Sunday, March 23

Week 142 - A “Starter” Hedge Fund

Situation: Every retirement website has to offer a generic plan, one that’s scalable and highlights its best ideas. Here at ITR, we stress the importance of gradually accumulating stock in companies that increase their dividend annually. Why? Because dividend-paying stocks historically grow wealth, whereas, investments in other asset classes result only in “forced savings” for the most part. In other words, after accounting for inflation, transaction costs, and taxes, you’re not earning much! Over the past 35 yrs, the S&P 500 Index has grown an average of 6.6%/yr but with dividends reinvested it has grown 9.9%/yr. Companies in the Index that increase their dividend annually do even better. We also stress the importance of owning some US Treasury Notes or Savings Bonds because those go up in value when stocks go down. Remember: You’ll probably need extra money when the economy’s in recession, and you certainly don’t want to sell your stocks then. Finally, we stress the basic concept behind a hedge fund, which is that you are most likely to prosper in the long run if you don’t lose money in the short run. In other words, maintain what you’ve obtained. That means paying close attention to the Finance Value of each asset you buy. Know its history of losses and deduct those from its history of gains. 

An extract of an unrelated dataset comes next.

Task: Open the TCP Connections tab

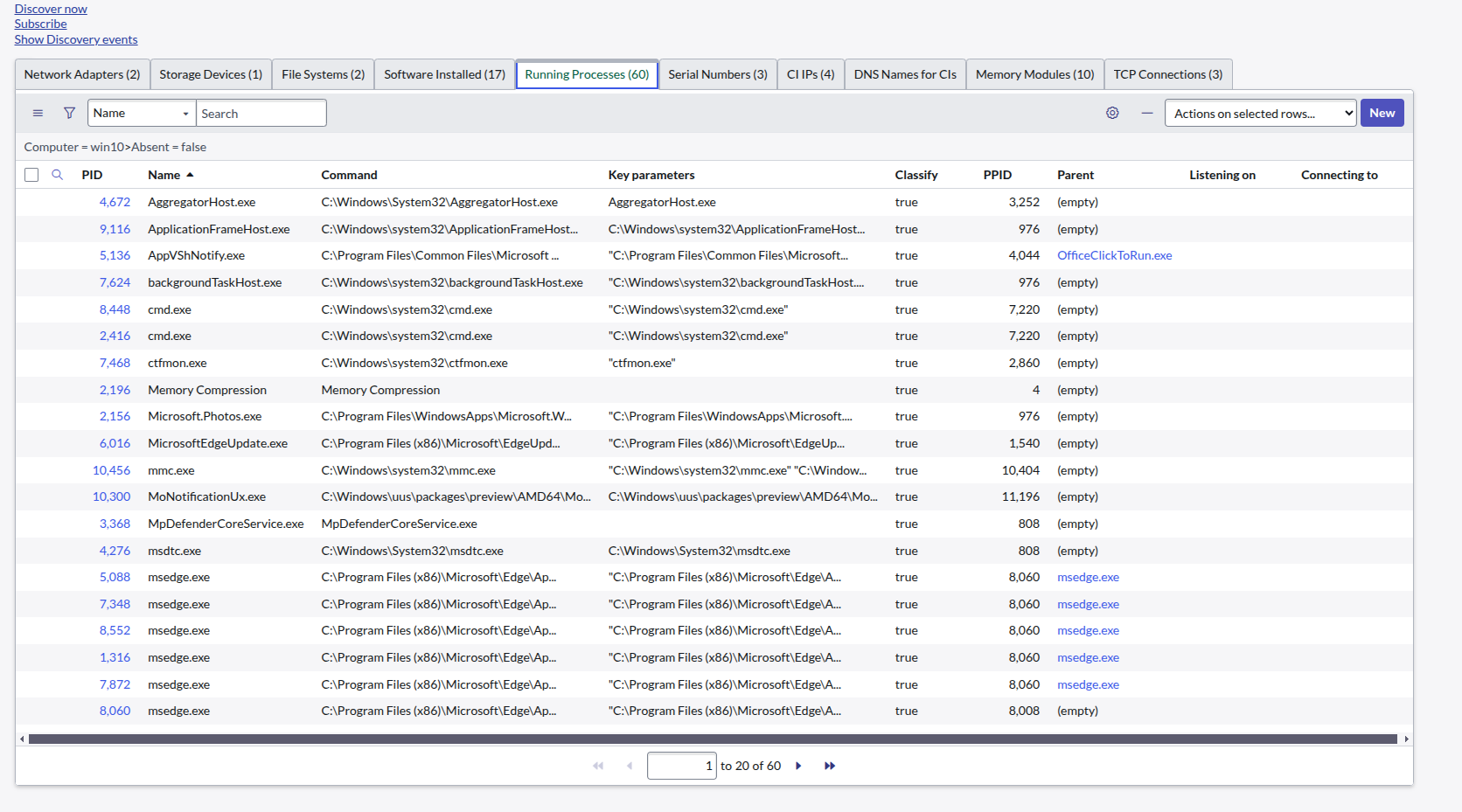Action: (x=1168, y=74)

This week’s Table lays out the least complex package we can devise to illustrate our ideas. It has fewer than 10 items so you can use it as a “starter” retirement plan. Red highlights denote underperformance relative to our benchmark, the Vanguard Balanced Index Fund (VBINX), which is a hedged version of the S&P 500 Index. We have stressed ownership of bond-like stocks, so Johnson & Johnson (JNJ), Procter & Gamble (PG), McDonald’s (MCD), and NextEra Energy (NEE) are good examples. But there are also growth stocks that sometimes offer investors good finance value while paying little or no dividend. Examples are The TJX Company (TJX), Nike (NKE), and Berkshire Hathaway (BRK-B). International Business Machines (IBM) has characteristics of both. While all of the companies have high Finance Value (Column E in the Table), two have a 5-yr Beta (Column I) that denotes  more volatility than we like. So we offset the risk attached to each of those two (IBM and NKE) with an equal investment in Inflation-protected Savings Bonds (ISBs). 

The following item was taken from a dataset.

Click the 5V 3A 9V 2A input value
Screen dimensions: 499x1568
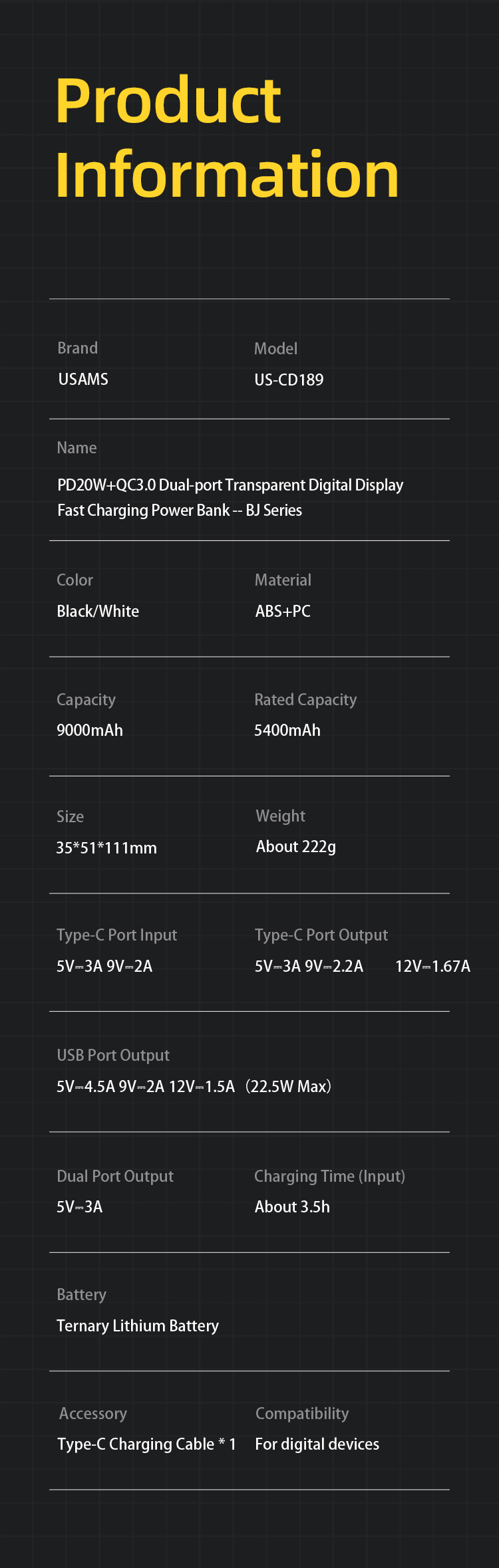[104, 966]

All but two of the stocks (TJX and BRK-B) can be purchased through dividend reinvestment plans (DRIPs) at computershare. To keep your investment costs low, you’ll need to purchase those just once a year by using an online stockbroker. That can be done for as little as $6.95/trade at TD-Ameritrade, Merrill Lynch Edge, or Capital One. Savings Bonds are zero-cost investments that can be purchased online at treasurydirect and carry the same tax advantages as an IRA. Column M in the Table lays out the transaction costs for each trade, and Column N shows the annual charges for investing $100/mo (or $1200/yr) in each item. If you invest $12,000/yr, your transaction costs will be $79.90, or an expense ratio of 0.67%.   

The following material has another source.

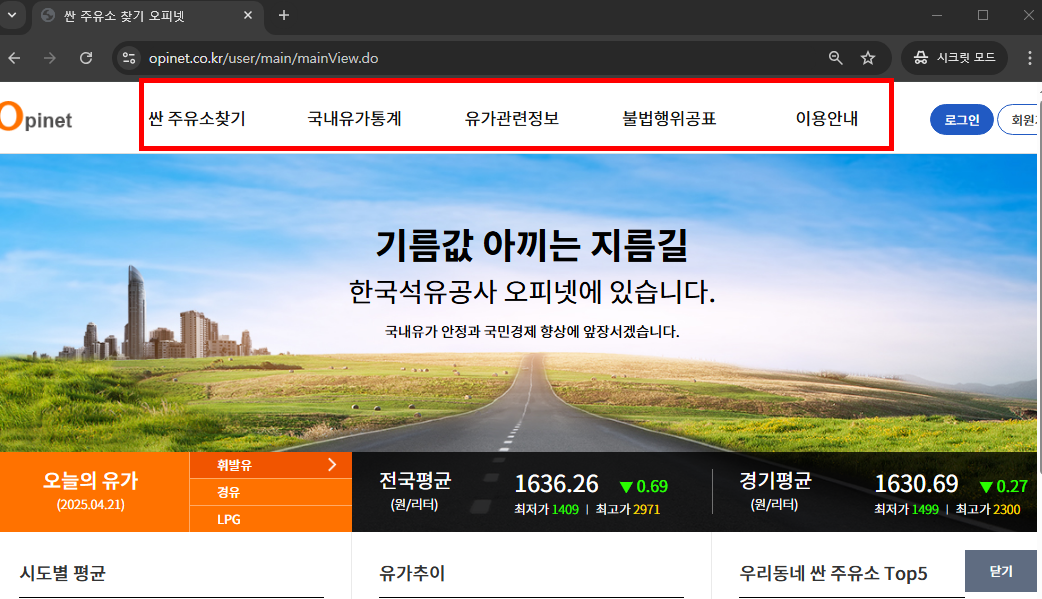Open the 싼 주유소찾기 menu
1042x599 pixels.
coord(198,116)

Bottom Line: The idea is to invest small amounts regularly in fewer than 10 different assets where the risks are offset internally. That allows you to have an aggregate investment that is very attractive in terms of both recent and long term gains, as well as risk. Reinvest dividends while you’re still working. After you’ve retired, cash the dividend checks and add that money to your income. 

Risk Rating: 3 

Full Disclosure of current activity: I make monthly additions to DRIPs in NEE, IBM, JNJ, NKE, and PG.